L'AIDS in Europa? Curata peggio a San Pietroburgo che in Malawi
In Italia un sieropositivo su tre non sa di esserlo:
il network «Persone sieropositive»promuove il test per tutti
L’epidemia di Aids, nell’Europa dell’Est, è fuori controllo. In Russia, Ucraina e Bielorussia il numero di persone sieropositive per l’Hiv è triplicato dal 2000 a oggi, raggiungendo il milione e mezzo, e la mortalità è in aumento, in controtendenza rispetto a tutti gli altri Paesi del mondo dove, invece, si sta riducendo. Colpa delle scarse possibilità di accesso alle terapie e alla prevenzione, dello stigma sociale e della mancanza di politiche sanitarie adeguate. L’allarme è stato lanciato a Copenhagen in occasione della conferenza internazionale «Hiv in Europe» promossa dall’«Hiv in Europe Iniatiative», un progetto pan-europeo, nato nel 2007 per migliorare la diagnosi e il trattamento precoci dell’infezione da Hiv in quest’area del mondo, e diretto da un gruppo di esperti indipendenti, con rappresentanti della società civile, dei professionisti della salute e delle istituzioni sanitarie. «L’anno scorso lo studio EuroSida – ha commentato il danese Jens Lundgren, co-fondatore dell’iniziativa – ha mostrato che, nei Paesi dell’Europa dell’Est, il 30 per cento delle persone sieropositive per l’Hiv e con un’infezione da bacillo della tubercolosi, muore entro 12 mesi dalla diagnosi e la causa è, nella maggior parte dei casi, proprio questa seconda malattia. Non solo: il dato è probabilmente sottostimato. Oggi l'accesso alle terapie anti Aids è peggiore a San Pietroburgo che in Malawi».

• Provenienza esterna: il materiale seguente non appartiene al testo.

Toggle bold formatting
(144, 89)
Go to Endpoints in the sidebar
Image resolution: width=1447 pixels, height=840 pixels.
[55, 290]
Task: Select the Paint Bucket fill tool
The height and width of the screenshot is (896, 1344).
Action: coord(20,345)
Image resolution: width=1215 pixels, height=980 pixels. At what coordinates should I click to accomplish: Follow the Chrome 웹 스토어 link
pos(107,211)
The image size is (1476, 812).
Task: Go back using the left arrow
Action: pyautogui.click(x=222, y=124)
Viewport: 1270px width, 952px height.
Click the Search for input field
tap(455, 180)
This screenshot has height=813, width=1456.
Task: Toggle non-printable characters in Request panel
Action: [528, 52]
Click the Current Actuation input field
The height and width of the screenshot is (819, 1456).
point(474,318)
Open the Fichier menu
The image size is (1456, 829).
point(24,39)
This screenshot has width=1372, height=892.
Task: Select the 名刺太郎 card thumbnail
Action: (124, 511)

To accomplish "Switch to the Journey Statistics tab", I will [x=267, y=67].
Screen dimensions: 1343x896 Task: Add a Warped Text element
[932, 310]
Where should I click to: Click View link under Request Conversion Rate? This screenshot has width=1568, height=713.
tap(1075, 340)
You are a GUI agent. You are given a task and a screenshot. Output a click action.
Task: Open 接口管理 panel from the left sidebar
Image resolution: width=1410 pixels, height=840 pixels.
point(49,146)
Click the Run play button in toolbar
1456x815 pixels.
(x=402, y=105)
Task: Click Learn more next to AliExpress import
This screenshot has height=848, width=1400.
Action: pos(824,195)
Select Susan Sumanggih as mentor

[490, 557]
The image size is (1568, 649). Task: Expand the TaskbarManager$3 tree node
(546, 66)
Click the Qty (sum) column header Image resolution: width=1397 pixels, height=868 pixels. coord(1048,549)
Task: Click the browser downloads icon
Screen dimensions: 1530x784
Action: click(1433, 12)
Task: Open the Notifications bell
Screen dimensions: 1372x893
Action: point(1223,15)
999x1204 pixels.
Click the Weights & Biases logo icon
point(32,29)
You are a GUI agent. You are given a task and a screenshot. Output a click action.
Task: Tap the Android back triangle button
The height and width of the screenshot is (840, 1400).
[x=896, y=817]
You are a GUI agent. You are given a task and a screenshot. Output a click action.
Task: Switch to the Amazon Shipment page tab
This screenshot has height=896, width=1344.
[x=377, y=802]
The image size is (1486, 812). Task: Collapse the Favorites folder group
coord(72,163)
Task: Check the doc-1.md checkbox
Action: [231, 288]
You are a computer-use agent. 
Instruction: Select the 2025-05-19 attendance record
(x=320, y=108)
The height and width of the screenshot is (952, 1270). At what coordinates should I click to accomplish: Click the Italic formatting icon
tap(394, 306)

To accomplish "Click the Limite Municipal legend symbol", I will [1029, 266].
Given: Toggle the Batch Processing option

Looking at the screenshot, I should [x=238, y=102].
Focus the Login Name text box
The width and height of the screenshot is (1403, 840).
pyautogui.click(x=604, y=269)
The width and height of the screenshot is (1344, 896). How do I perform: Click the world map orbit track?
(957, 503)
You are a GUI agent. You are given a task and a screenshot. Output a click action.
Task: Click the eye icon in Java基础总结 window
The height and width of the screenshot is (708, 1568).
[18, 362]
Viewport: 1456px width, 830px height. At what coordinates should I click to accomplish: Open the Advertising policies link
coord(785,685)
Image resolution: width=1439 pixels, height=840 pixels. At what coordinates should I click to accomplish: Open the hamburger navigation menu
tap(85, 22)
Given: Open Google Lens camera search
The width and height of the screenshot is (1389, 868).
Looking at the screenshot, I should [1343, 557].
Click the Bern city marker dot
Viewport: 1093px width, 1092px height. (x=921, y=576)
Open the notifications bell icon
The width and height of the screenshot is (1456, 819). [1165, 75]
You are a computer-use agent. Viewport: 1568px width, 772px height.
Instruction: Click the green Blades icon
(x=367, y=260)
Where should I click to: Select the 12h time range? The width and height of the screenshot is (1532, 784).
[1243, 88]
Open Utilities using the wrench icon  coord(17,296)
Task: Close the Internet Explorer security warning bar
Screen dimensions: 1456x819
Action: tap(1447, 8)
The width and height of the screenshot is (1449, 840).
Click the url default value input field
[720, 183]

TUBERCOLOSI MULTIRESISTENTE - Spesso l’infezione tubercolare è provocata da micobatteri multiresistenti ai farmaci, il che rende l’eventuale terapia ancora più complessa. Il boom dell’Aids nell’Europa dell’Est è impressionante e richiede interventi immediati come, per esempio, la legalizzazione dei sostituti degli oppioidi per combattere il fenomeno delle tossicodipendenze (e quindi il rischio di trasmissione attraverso siringhe infette), ma il problema rimane anche nei Paesi dell’Europa occidentale e non va dimenticato. L’Italia, dove ancora oggi un terzo della popolazione infetta con il virus dell’Aids non sa di esserlo, sta attivamente promuovendo il test sulla popolazione ed è il primo Paese, in Europa, ad aver approvato un Documento di consenso che riafferma la necessità di eseguire il test, propone specifiche modalità di erogazione dell’esame e individua i destinatari sensibili ai quali rivolgere l’offerta (indispensabile proprio perché buona parte delle persone non sa di essere sieropositiva). Il documento è stato approvato dalla Conferenza Stato-Regioni e adesso spetterà a queste ultime renderlo operativo.
I «GRANDI MINORI» - «L’Italia ha compiuto un passo importante – ha commentato Rosaria Iardino, presidente onorario del Network persone sieropositive (Nps) – nell’incentivare l’esecuzione del test, grazie all’approvazione del documento di consenso. Adesso dobbiamo applicarlo. L’unico aspetto che noi non condividiamo è la questione dei «grandi minori»: i ragazzi che vanno dai 16 ai 18 anni. Oggi il documento non permette loro di poter accedere al test senza il consenso dei genitori, mentre prima il consenso era previsto soltanto al di sotto dei 16 anni. In questo modo andremo a perdere una delle fasce più fragili, che non ha una reale percezione dei rischi della malattia».